Frontend clients should extract state from under this key. See the Web Application for a complete implementation example.

Research Graph

The research workflow is implemented as a typed pydantic-graph. It plans, searches (in parallel batches), evaluates, and synthesizes into a final report.

---
title: Research graph
---
stateDiagram-v2
  [*] --> plan
  plan --> get_batch
  get_batch --> search_one: Has questions (map)
  get_batch --> synthesize: No questions
  search_one --> collect_answers
  collect_answers --> decide
  decide --> get_batch: Continue research
  decide --> synthesize: Done researching
  synthesize --> [*]

Key nodes:

  • plan: Builds up to 3 standalone sub-questions (uses an internal presearch tool)
  • get_batch: Retrieves remaining sub-questions for the current iteration
  • search_one: Answers a single sub-question using the KB (mapped in parallel)
  • collect_answers: Aggregates search results from parallel executions
  • decide: Evaluates confidence and determines whether to continue or synthesize
  • synthesize: Generates a final structured research report

Primary models:

  • SearchAnswer — one per sub-question (query, answer, confidence, citations)
  • EvaluationResult — confidence score, new questions, sufficiency assessment
  • ResearchReport — final report (title, executive summary, findings, conclusions, …)

Parallel execution:

  • The search_one node is mapped over all questions in a batch
  • Parallelism is controlled via max_concurrency
  • Decision nodes process results after each batch completes

CLI Usage

# Basic usage
haiku-rag research "How does haiku.rag organize and query documents?"

# With document filter
haiku-rag research "What are the key findings?" --filter "uri LIKE '%report%'"

Python Usage

Basic example:

from haiku.rag.client import HaikuRAG
from haiku.rag.config import Config
from haiku.rag.agents.research.dependencies import ResearchContext
from haiku.rag.agents.research.graph import build_research_graph
from haiku.rag.agents.research.state import ResearchDeps, ResearchState

async with HaikuRAG(path_to_db) as client:
    graph = build_research_graph(config=Config)
    context = ResearchContext(original_question="What are the main features?")
    state = ResearchState.from_config(context=context, config=Config)
    deps = ResearchDeps(client=client)

    report = await graph.run(state=state, deps=deps)

    print(report.title)
    print(report.executive_summary)

With background context:

context = ResearchContext(
    original_question="What are the safety protocols?",
    background_context="Industrial manufacturing and workplace safety domain."
)
state = ResearchState.from_config(context=context, config=Config)

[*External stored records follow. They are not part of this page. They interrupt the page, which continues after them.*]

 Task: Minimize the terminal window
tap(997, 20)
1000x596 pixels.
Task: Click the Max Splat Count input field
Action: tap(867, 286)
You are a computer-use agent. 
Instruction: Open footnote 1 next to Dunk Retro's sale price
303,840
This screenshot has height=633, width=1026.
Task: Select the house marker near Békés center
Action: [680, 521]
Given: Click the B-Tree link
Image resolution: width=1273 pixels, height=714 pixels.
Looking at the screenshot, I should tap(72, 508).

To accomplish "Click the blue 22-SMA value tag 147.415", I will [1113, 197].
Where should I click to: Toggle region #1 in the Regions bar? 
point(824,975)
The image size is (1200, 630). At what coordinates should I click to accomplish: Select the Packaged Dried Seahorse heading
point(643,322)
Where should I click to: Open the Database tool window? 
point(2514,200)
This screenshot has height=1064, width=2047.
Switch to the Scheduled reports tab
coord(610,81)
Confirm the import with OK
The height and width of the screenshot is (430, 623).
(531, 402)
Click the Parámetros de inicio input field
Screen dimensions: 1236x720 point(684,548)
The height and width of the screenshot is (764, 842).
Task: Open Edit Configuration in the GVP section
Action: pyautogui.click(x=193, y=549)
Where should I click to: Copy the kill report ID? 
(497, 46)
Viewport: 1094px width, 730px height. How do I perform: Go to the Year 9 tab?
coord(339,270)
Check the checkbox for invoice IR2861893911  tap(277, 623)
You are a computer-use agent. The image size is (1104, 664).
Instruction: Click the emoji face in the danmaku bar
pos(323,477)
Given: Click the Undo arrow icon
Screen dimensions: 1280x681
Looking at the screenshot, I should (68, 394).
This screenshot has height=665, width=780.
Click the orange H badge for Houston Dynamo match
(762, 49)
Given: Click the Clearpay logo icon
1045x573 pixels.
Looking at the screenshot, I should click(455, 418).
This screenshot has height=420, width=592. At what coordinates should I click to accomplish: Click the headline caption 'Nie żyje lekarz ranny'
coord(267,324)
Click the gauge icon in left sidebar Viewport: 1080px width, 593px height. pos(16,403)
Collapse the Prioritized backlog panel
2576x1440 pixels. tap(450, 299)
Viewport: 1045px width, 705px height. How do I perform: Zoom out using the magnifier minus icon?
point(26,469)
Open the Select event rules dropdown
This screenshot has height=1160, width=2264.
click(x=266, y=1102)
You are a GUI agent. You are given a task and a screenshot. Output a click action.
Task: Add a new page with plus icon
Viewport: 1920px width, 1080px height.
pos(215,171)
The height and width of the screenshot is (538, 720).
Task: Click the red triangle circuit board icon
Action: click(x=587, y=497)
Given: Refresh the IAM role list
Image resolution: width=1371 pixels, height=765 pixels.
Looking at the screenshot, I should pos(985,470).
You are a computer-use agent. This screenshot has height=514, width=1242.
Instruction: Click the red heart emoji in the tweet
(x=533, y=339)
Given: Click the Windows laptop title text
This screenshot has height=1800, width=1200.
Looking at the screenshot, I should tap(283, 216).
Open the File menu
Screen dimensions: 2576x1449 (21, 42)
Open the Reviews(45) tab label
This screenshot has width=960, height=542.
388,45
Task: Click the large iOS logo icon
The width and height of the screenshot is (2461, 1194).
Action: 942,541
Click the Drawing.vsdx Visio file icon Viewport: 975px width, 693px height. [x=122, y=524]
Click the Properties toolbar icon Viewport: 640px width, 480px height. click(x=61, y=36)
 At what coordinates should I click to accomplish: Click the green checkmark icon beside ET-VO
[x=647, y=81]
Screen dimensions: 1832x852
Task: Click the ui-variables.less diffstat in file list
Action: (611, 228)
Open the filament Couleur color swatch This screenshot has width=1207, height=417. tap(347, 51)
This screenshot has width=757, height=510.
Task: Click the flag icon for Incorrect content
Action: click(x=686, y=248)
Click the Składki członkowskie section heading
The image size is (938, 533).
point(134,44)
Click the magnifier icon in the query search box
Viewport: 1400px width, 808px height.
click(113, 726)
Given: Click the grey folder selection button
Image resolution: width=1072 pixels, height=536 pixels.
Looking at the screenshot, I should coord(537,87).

The background_context provides domain background that helps the planning and synthesis agents understand the context of the research question.

With custom config:

from haiku.rag.client import HaikuRAG
from haiku.rag.config.models import AppConfig, ResearchConfig
from haiku.rag.agents.research.dependencies import ResearchContext
from haiku.rag.agents.research.graph import build_research_graph
from haiku.rag.agents.research.state import ResearchDeps, ResearchState

custom_config = AppConfig(
    research=ResearchConfig(
        provider="openai",
        model="gpt-4o-mini",
        max_iterations=5,
        confidence_threshold=0.85,
        max_concurrency=3,
    )
)

async with HaikuRAG(path_to_db) as client:
    graph = build_research_graph(config=custom_config)
    context = ResearchContext(original_question="What are the main features?")
    state = ResearchState.from_config(context=context, config=custom_config)
    deps = ResearchDeps(client=client)

    report = await graph.run(state=state, deps=deps)

Filtering Documents

Restrict searches to specific documents via the search_filter parameter:

# Set filter before running the graph
state = ResearchState.from_config(context=context, config=Config)
state.search_filter = "id IN ('doc-123', 'doc-456')"

report = await graph.run(state=state, deps=deps)

The filter applies to all search operations in the graph. See Filtering Search Results for available filter columns and syntax.